Motel owners are being asked to lift their game and use smoke alarms, after a Fair Go viewer complained about the lack of this basic safety feature in a unit she booked.
Rebecca Bangma was travelling for work and returned to her unit to find a smoky mess after a spatula melted in the dish washer.
There was no alarm sounding. No smoke alarms had been fitted in the unit.
Rebecca says she raised it with the motel manager.
"They said that it's a good idea to put smoke alarms in, but they don't have to."
Under the Building Act, anything signed off before 1991 must only meet the building code of its day.
If the building has undergone major renovations and needed a further building consent, that triggers a fire safety catch-up, but there is plenty of wriggle room too.
The building must meet code "… as near as reasonably practicable". It’s up to the local council to decide.
"I just thought it wasn't a good choice really not to have them. It's a safety issue, people are paying to stay there, they should really look after people," Rebecca told Fair Go.
The chair of Accommodation Advisory Council backs the call.
"Generally, I would like to think most accommodation providers are providing a smoke alarm in each room," says Nigel Humphries, who is also a motelier with 20 years in the business behind him.
He admits there is a bit of a loophole in the law, but after speaking to Fair Go he will be pressing for changes in the industry.
"You've got a responsibility. People are staying with you. You've got to look after them. You don’t want your place burning down with someone having an accident in one of your rooms," Mr Humphries says.
In his motel in Te Anau, Mr Humphries has fitted smoke alarms in every room.
At the motel which triggered this complaint, the local council has confirmed it has no power to insist on smoke alarms.

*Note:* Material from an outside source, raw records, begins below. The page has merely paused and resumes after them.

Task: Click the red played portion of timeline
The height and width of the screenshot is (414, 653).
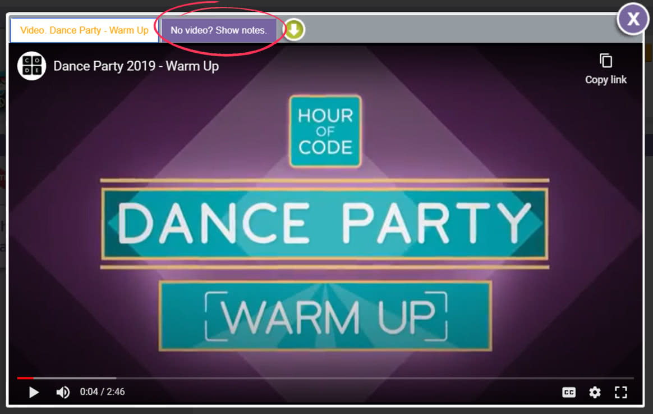Action: click(25, 378)
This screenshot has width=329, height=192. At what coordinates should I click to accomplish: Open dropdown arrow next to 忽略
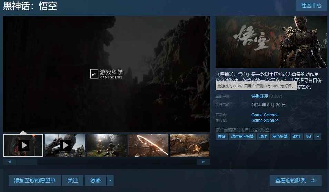coord(110,180)
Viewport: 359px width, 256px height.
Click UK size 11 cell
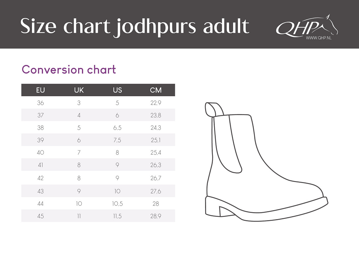(79, 216)
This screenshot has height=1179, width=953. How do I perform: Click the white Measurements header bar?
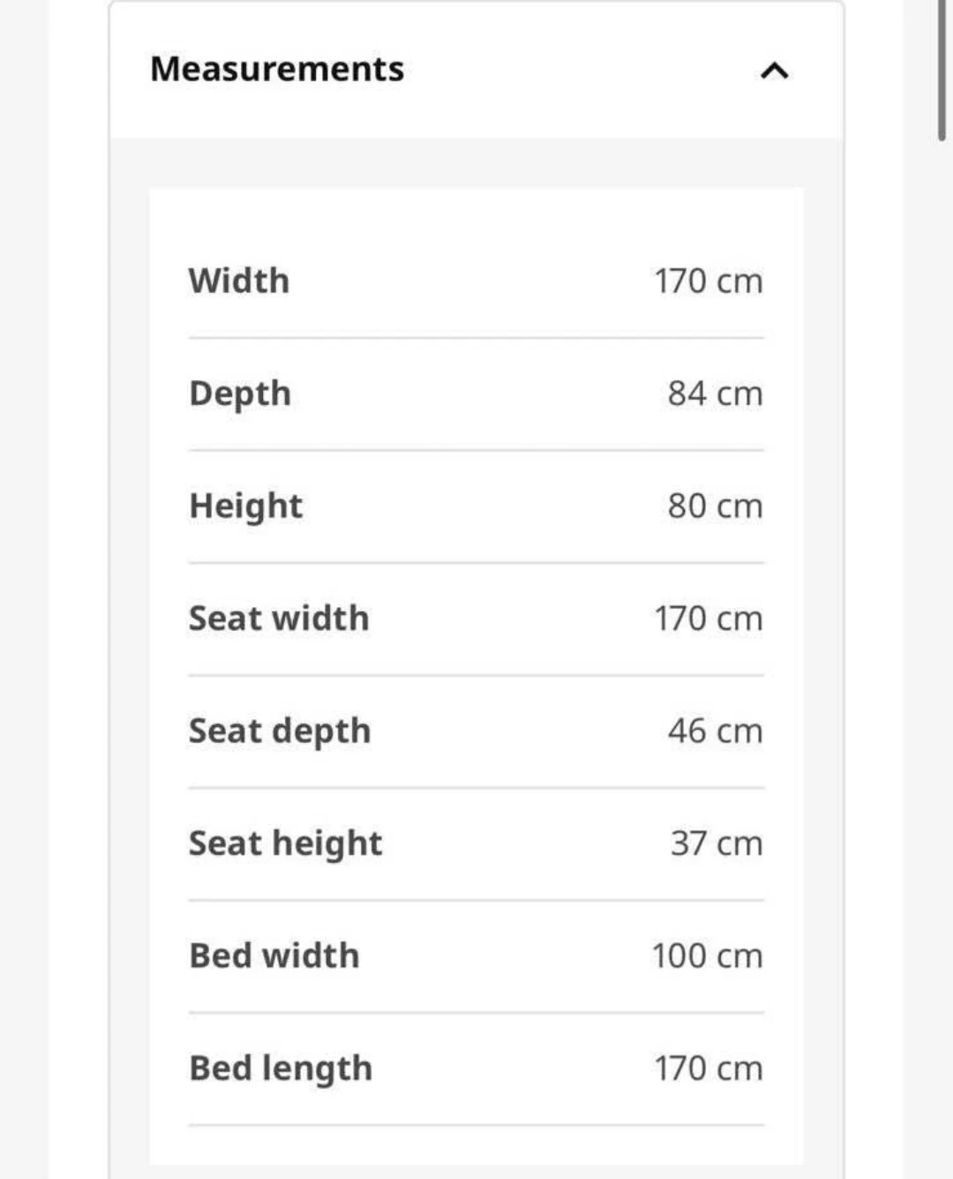477,70
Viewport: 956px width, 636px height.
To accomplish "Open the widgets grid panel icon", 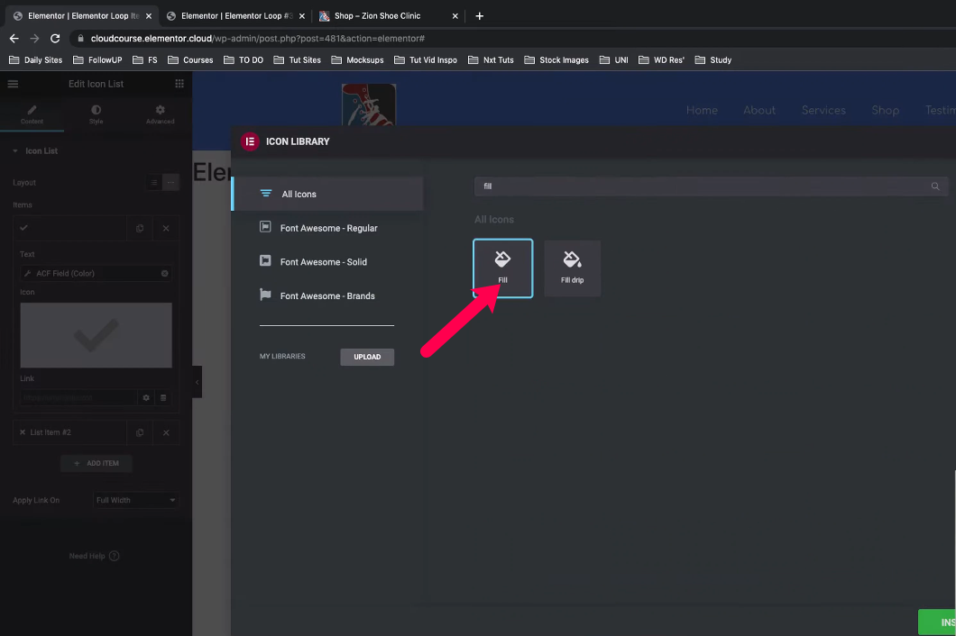I will click(179, 84).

The building has a sprinkler system and manual alarm switches and a fire safety company checks regularly, but in the rooms, there’s nothing to sense smoke and raise the alarm if no one is awake inside.
"When we sleep we lose our sense of smell so you're unlikely to wake up by smelling the smoke and that's why the detector is so important," says Peter Gallagher, the National Risk Manager at Fire & Emergency.
That’s one reason smoke alarms are now required in any newly-built homes and landlords must fit smoke alarms in any rental property, regardless of the age of the building.
"It's about a 40 second advantage by having a smoke detector,” Peter Gallagher says. In a fire, that could be the difference between escaping safely or suffering injury, or death.
Rebecca Bangma says it seems like the law is inconsistent.
"We've got a rental ourselves, so we have to have smoke alarms within three metres of all the bedrooms."
She’d like the law to change, but so far nothing is planned.
Building Minister Jenny Salesa told Fair Go she encourages all building owners to use smoke alarms but would not comment on a law change.
If a business is legally not obliged to fit smoke alarms, that could make it hard to insist on a refund if you arrive at a motel and don’t feel safe because there isn’t a smoke alarm fitted in your room.
Morally, says Nigel Humphries, a motel would do well to let the customer out of a booking in that situation, or just avoid the problem arising.
"You can buy a smoke alarm for ten bucks. It involves a bit of time. I'd really think if they're that concerned about ten dollars every couple of years, there's other issues they’ve got to worry about."
With the industry providing 40 million guest-nights a year to New Zealanders and foreign visitors and with tourism now our biggest export earner, he’s hoping motels get that message and fit smoke alarms.